Los BIN en los pagos telefónicos

Cuando un cliente le lee los datos de su tarjeta a un agente o los teclea en el teclado del teléfono, el BIN siguen siendo los primeros 6-8 dígitos -- las mismas reglas. En un flujo de pago telefónico bien diseñado, el agente nunca ve ni oye el PAN completo, pero el comercio puede conocer igualmente el BIN (y, por tanto, el emisor, la red y el país) porque esos dígitos son necesarios para el enrutamiento.

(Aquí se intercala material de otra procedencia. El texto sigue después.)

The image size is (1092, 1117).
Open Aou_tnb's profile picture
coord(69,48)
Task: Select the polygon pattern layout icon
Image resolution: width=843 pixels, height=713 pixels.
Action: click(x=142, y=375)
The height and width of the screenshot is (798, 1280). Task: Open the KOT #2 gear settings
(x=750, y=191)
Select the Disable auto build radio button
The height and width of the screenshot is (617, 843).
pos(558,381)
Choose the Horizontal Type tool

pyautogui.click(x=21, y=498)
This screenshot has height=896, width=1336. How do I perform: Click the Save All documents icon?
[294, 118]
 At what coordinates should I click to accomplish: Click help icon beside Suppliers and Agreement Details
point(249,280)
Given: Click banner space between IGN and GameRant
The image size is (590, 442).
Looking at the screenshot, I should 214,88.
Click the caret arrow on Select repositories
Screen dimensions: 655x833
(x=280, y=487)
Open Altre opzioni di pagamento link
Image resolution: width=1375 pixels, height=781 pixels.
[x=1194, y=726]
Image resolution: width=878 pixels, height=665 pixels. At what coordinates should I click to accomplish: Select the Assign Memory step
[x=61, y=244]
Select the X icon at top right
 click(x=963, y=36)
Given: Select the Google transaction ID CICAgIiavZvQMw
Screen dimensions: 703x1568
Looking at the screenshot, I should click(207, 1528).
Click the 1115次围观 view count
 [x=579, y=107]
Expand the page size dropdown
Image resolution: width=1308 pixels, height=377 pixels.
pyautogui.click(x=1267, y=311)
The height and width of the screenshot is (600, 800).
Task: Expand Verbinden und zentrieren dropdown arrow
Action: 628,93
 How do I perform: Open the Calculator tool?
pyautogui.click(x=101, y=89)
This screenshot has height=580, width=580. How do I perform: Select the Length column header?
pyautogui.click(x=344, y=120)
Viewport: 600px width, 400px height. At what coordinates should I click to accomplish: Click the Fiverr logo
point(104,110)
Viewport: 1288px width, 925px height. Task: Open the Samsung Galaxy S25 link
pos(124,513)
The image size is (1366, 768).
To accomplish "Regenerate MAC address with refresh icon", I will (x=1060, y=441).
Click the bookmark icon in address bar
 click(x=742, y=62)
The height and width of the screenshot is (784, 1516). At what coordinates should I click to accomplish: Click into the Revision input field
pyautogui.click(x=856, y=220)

La captura DTMF asistida por agente de Paytia funciona así. El cliente teclea el número de su tarjeta directamente en el teclado de su teléfono, el BIN se transmite a nuestro socio de procesamiento para el enrutamiento y el agente ve un PAN enmascarado. Los datos derivados del BIN -- país del emisor, tipo de tarjeta -- siguen estando disponibles para el antifraude y la analítica, solo que sin que el número completo pase nunca por tu centro de contacto.